Activity
The entries below contain a line with "You are a computer-use agent." and a line with "Instruction: Click eye". Quote exactly those two lines and all lines between them.

Data to use
-*-*-

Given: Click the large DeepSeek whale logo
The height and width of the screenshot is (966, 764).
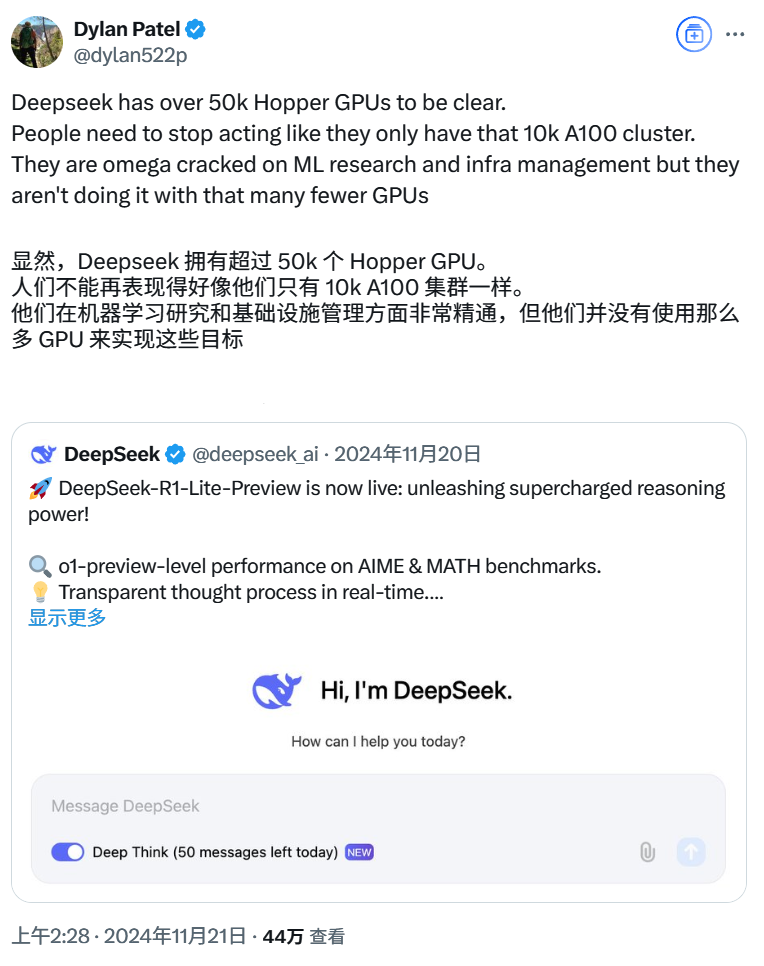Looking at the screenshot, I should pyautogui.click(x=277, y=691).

-*-*-

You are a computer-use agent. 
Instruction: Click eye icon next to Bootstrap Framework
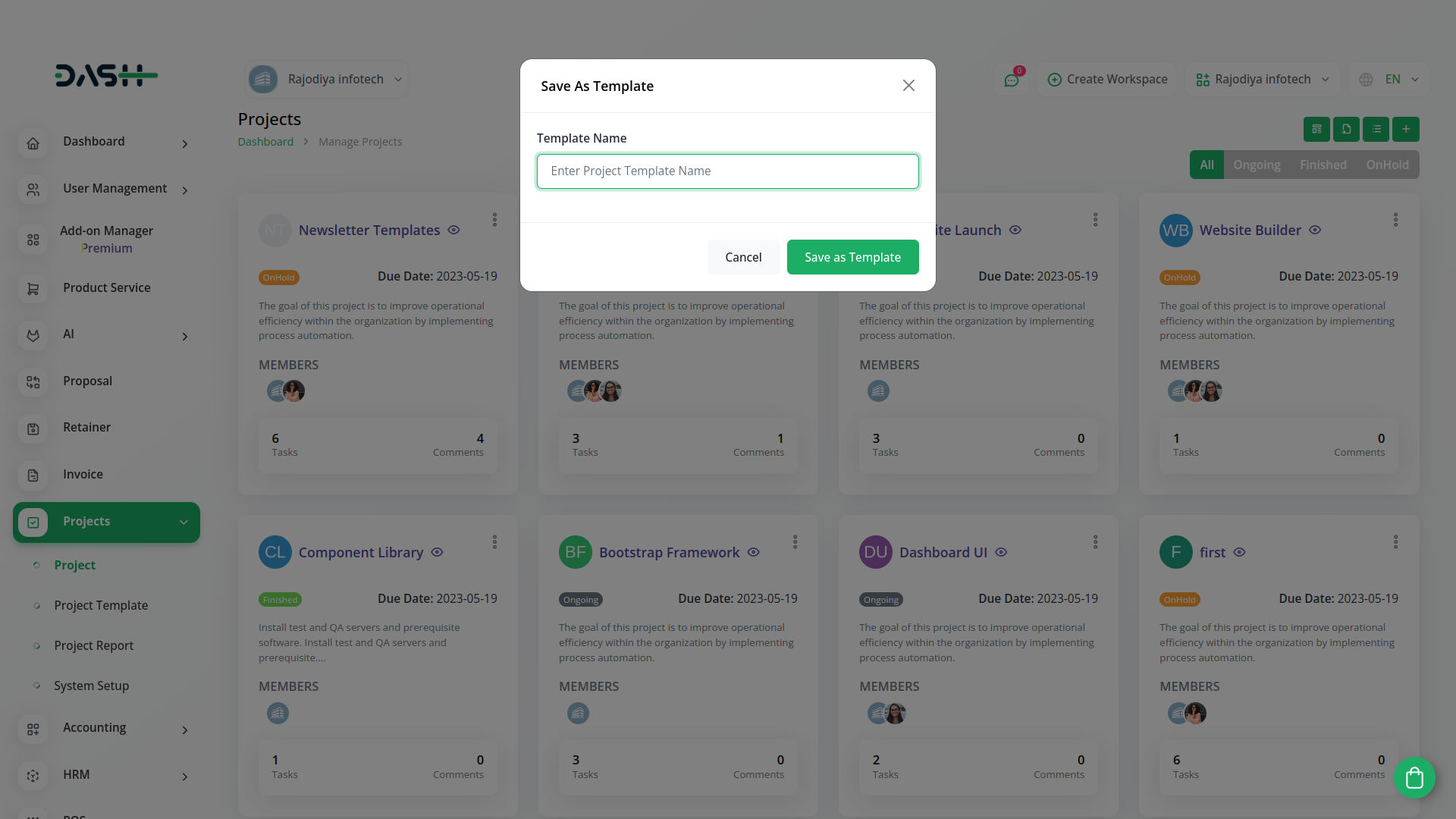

-*-*-

Answer
You are a computer-use agent. 
Instruction: Click eye icon next to Bootstrap Framework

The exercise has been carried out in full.